═════ Tekst dokumentu
Jest Komunia, są prezenty
Pan Jan do Pierwszej Komunii św. przystąpił 65 lat temu. Przed wyjściem do kościoła nie dostał nawet kęsa chleba, by - jak tłumaczyła mu mama - jak najgodniej przyjąć Pańskie Ciało. Za to po Mszy św. na przykościelnym placu na dzieci czekało świąteczne śniadanie, i to jakie... Pszenna bułka z masłem i ciepłe, dobrze posłodzone kakao, które już nigdy w życiu nie smakowały tak dobrze, jak wtedy. I był to jedyny upominek z okazji Komunii. - Prezenty są dodatkiem do uroczystości Pierwszej Komunii św. Dziecku byłoby przykro, gdyby nie dostało ich z tej okazji. Tak się już utarło, jest wszem i wobec wiadome, toteż trudno byłoby wycofać ten zwyczaj zupełnie - mówi s. Łucja Turos z domu Zgromadzenia Sióstr Opatrzności Bożej w Żelechowie, pracująca jako katechetka w szkole podstawowej i prowadząca w parafii Zwiastowania Najświętszej Maryi Panny scholę dziecięcą „Aniołki Maryi”.
══════════
### [Treść zadania]
Kontynuuj tekst o prezentach z okazji Pierwszej Komunii św., zaczynając zaraz po jego ostatnim zdaniu.
═════ Zebrane dane
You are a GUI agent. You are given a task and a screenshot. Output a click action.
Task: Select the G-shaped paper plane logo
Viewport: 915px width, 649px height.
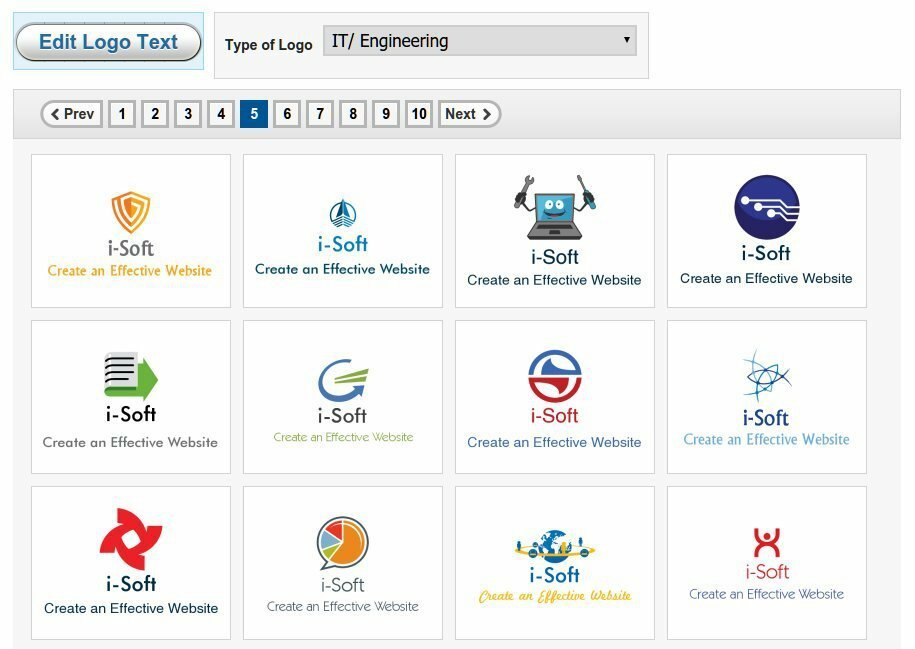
══════════
### [Odpowiedź]
– Tłumaczę dzieciom, że najważniejszym i największym prezentem jest dla nich sam Pan Jezus, który przychodzi w Komunii św., i z tego prezentu najbardziej powinniśmy się cieszyć. Mówię też, że najbliżsi obdarowują je swoimi upominkami, żeby podkreślić, jak ważny to moment w ich życiu – dodaje. Wyjaśnień potrzebują również rodzice, którzy – rzadko, ale zdarza się – podkręcają sytuację, czyniąc prezenty kartą przetargową. – Proszę, żeby, broń Boże, nie motywowali nimi dzieci: jak się dobrze przygotujesz, nauczysz przykazań, to będą prezenty – uściśla. Jak mówi, w kwestii upominków zachować trzeba naprawdę dużo rozwagi. – Najbardziej podobają mi się prezenty, które są praktyczne, np. dobre wydanie Biblii dla dzieci czy też Biblii rodzinnej. Nawet jeśli dziecko ma już Pismo Święte, to jest to przecież słowo Pana Boga, którym mamy się kierować w życiu. Na pewno będzie wielką pamiątką. Dobrym pomysłem jest też obraz religijny, z którym dziecko idzie potem w życie – uzasadnia. ...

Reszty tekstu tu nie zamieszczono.